Yes! There is a specific usage for this with REPAIR TABLE
:
sql01 sakila> REPAIR TABLE rental_rep USE_FRM \G
*************************** 1. row ***************************
Table: sakila.rental_rep
Op: repair
Msg_type: warning
Msg_text: Number of rows changed from 0 to 672140
*************************** 2. row ***************************
Table: sakila.rental_rep
Op: repair
Msg_type: status
Msg_text: OK
2 rows in set (8.17 sec)
sql01 sakila> CHECK TABLE rental_rep;
+-------------------+-------+----------+----------+
| Table | Op | Msg_type | Msg_text |
+-------------------+-------+----------+----------+
| sakila.rental_rep | check | status | OK |
+-------------------+-------+----------+----------+
1 row in set (0.80 sec)
sql01 sakila> SELECT * FROM rental_rep LIMIT 1 \G
*************************** 1. row ***************************
rental_id: 1
rental_date: 2005-05-24 23:04:41
inventory_id: 2452
customer_id: 333
return_date: 2005-06-03 01:43:41
staff_id: 2
last_update: 2006-02-15 21:30:53
1 row in set (0.00 sec)
So we have just successfully restored the index data, and made the table usable again, without restoring from a backup. Pretty neat! Let me explain what just happened, and how REPAIR
worksREPAIR TABLE
tries to repair a corrupted or broken table, and it can also be used as REPAIR NO_WRITE_TO_BINLOG TABLE randomTable
to disable writing to the binary log and replicate the statement.
REPAIR TABLE
works for MyISAM and ARCHIVE, but with some caveats. For example, there is a risk of data loss if something happens during the repair.
Besides USE_FRM
, REPAIR
has two other options that can be used.
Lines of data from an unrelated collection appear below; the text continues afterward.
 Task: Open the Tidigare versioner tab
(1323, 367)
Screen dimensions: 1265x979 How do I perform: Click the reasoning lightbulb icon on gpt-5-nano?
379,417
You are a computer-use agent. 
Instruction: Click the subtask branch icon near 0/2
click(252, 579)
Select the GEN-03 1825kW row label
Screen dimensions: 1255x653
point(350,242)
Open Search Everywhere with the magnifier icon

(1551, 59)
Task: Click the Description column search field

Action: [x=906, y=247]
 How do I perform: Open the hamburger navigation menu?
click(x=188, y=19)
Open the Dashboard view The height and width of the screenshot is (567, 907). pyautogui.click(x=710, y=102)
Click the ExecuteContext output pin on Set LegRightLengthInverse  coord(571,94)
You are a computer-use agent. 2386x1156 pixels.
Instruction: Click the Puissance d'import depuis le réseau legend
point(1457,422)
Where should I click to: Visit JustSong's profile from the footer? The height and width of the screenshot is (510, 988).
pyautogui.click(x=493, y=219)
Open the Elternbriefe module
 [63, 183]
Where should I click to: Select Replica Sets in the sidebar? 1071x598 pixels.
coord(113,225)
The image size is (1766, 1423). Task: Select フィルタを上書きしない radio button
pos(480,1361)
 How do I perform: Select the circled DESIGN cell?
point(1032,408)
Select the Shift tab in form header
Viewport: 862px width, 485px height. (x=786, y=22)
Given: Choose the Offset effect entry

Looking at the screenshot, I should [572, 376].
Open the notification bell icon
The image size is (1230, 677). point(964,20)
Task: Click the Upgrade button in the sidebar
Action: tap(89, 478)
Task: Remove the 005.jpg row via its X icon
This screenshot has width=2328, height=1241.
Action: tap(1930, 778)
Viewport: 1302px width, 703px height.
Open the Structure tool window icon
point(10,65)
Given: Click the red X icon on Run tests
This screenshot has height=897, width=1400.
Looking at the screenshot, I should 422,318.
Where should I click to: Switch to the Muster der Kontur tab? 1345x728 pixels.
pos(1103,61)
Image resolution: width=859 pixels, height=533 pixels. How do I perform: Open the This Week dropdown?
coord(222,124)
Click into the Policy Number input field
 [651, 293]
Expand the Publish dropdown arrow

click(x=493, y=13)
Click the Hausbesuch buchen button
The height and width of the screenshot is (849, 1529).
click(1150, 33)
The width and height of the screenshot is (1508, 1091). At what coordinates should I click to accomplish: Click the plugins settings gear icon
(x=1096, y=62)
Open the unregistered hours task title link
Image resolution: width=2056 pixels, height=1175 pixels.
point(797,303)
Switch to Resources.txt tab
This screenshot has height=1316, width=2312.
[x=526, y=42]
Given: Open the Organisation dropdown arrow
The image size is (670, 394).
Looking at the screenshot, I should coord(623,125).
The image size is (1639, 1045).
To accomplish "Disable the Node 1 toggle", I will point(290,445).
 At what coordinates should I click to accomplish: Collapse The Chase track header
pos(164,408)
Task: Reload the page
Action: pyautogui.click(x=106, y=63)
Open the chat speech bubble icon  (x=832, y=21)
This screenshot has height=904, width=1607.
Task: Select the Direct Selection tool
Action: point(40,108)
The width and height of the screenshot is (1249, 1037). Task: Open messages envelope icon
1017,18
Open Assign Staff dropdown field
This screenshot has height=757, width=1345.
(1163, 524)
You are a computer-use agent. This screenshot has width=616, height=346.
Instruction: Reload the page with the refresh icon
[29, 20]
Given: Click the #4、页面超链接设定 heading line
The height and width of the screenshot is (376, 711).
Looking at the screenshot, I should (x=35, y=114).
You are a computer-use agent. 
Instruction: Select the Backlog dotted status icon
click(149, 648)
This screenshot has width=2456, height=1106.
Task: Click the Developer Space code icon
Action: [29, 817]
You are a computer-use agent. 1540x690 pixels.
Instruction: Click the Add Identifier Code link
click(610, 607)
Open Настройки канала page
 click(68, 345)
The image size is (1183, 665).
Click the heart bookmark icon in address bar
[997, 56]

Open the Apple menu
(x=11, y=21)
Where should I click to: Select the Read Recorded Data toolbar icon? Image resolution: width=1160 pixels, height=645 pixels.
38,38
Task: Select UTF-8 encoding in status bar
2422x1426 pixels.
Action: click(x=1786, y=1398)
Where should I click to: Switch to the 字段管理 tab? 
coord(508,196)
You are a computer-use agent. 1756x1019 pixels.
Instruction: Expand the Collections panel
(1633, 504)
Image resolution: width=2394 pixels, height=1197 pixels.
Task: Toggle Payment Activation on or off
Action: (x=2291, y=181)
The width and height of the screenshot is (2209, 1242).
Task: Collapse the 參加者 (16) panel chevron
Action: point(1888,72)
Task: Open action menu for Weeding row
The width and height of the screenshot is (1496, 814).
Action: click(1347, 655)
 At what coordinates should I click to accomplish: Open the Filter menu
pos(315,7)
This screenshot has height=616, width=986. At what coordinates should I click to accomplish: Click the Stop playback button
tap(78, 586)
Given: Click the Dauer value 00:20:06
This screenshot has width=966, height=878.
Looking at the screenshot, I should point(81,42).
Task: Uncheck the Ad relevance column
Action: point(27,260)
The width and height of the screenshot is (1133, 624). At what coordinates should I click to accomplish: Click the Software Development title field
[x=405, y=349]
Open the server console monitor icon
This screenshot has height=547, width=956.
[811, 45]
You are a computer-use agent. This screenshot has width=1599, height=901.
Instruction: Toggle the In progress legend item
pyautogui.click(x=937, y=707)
The first, EXTENDED
, basically means that the indexes are repaired row by row, rather than creating one index at a time with sorting.
The other option, QUICK
, means that REPAIR
will only try to repair the index rather than index and data.
So, what about USE_FRM
which I used above? Well, it’s a bit of a double-edged sword, one that might save you from a lot of headaches, but which might also give you even more trouble if you are not careful.
If you create table rental_rep
with version 5.0.27, upgrade to 5.0.51a for example, and then someone removes your MYI file, and you run the above command, you risk losing all data in the table, because of the difference in MySQL version that the table was created with. However, if you are running version >= 5.0.62 (currently Enterprise only), there will instead be an error such as Failed repairing incompatible .FRM file
, making sure you do not make a mistake.
However, if you do successfully import your data after the version upgrade, and perform a vanilla REPAIR TABLE <table>
(or CHECK TABLE <table> FOR UPGRADE
), the .frm
will be upgraded to the current version, and potentially solve your problem.
With an ARCHIVE
table, REPAIR TABLE
might also improve the compression, depending on how much data addition there has been.
* (Well, as online as it gets — table locking is still done.)